+++ Dataset records
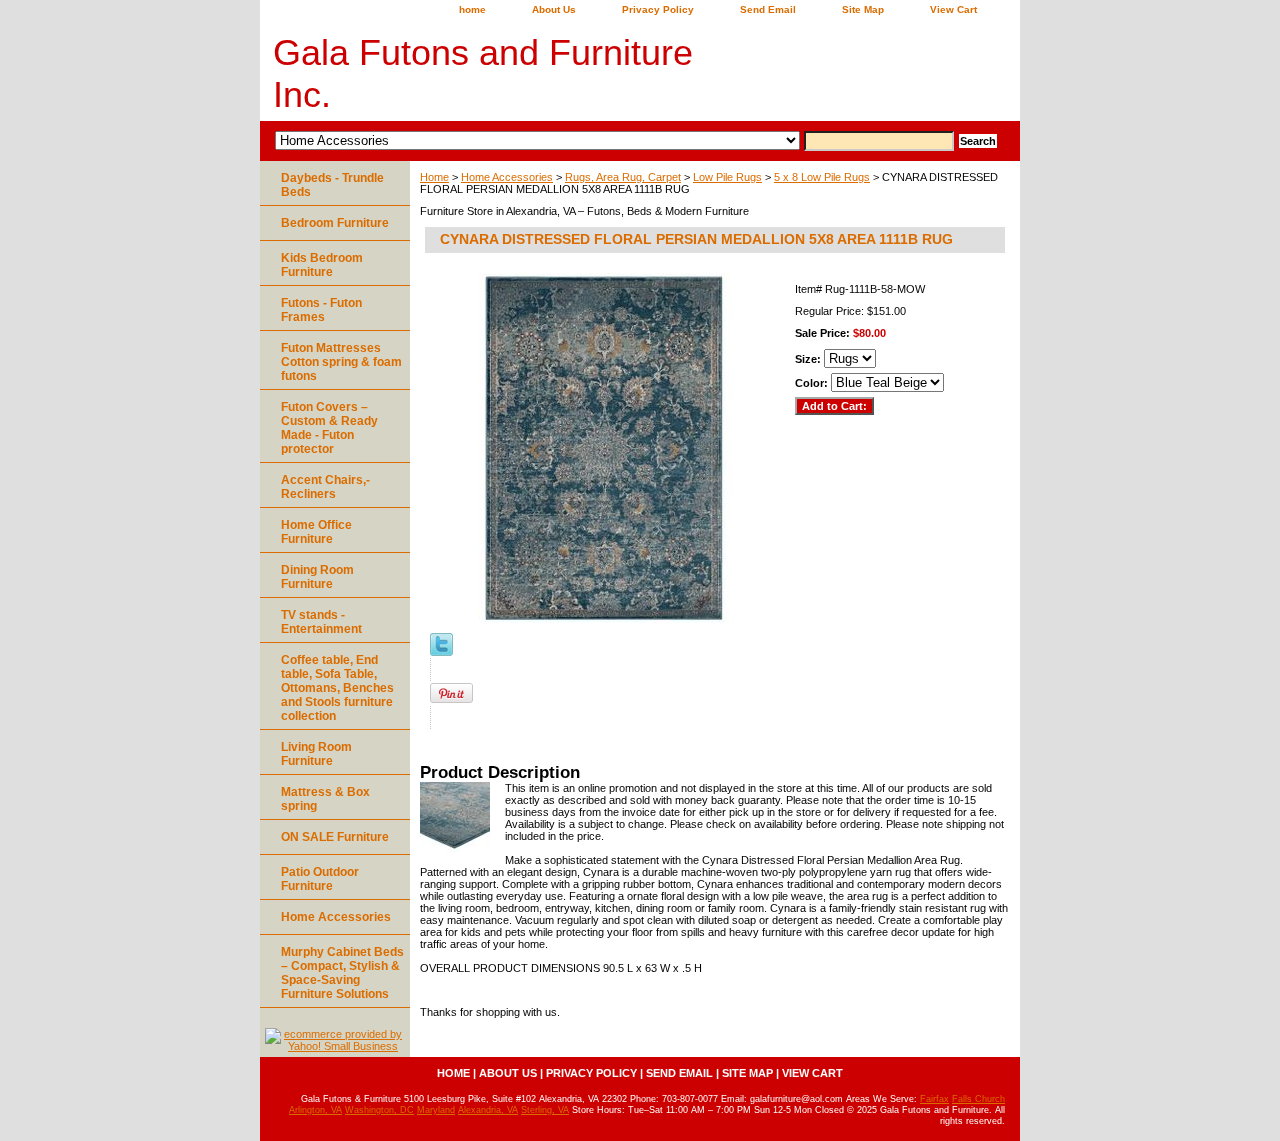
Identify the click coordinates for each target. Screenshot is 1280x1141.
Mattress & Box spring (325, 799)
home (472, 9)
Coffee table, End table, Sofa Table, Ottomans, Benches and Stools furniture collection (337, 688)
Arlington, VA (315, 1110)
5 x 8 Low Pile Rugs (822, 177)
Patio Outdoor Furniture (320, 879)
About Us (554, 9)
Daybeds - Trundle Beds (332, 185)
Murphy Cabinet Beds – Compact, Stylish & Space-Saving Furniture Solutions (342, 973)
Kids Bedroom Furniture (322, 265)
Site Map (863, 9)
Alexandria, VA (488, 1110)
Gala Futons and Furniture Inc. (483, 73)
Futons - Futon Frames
++++++
## Required work:
Please transcribe the entries precisely and omit any images they hold.

## Solution below:
Identify the click coordinates for each target. Screenshot is 1280x1141.
Mattress & Box spring (325, 799)
home (472, 9)
Coffee table, End table, Sofa Table, Ottomans, Benches and Stools furniture collection (337, 688)
Arlington, VA (315, 1110)
5 x 8 Low Pile Rugs (822, 177)
Patio Outdoor Furniture (320, 879)
About Us (554, 9)
Daybeds - Trundle Beds (332, 185)
Murphy Cabinet Beds – Compact, Stylish & Space-Saving Furniture Solutions (342, 973)
Kids Bedroom Furniture (322, 265)
Site Map (863, 9)
Alexandria, VA (488, 1110)
Gala Futons and Furniture Inc. (483, 73)
Futons - Futon Frames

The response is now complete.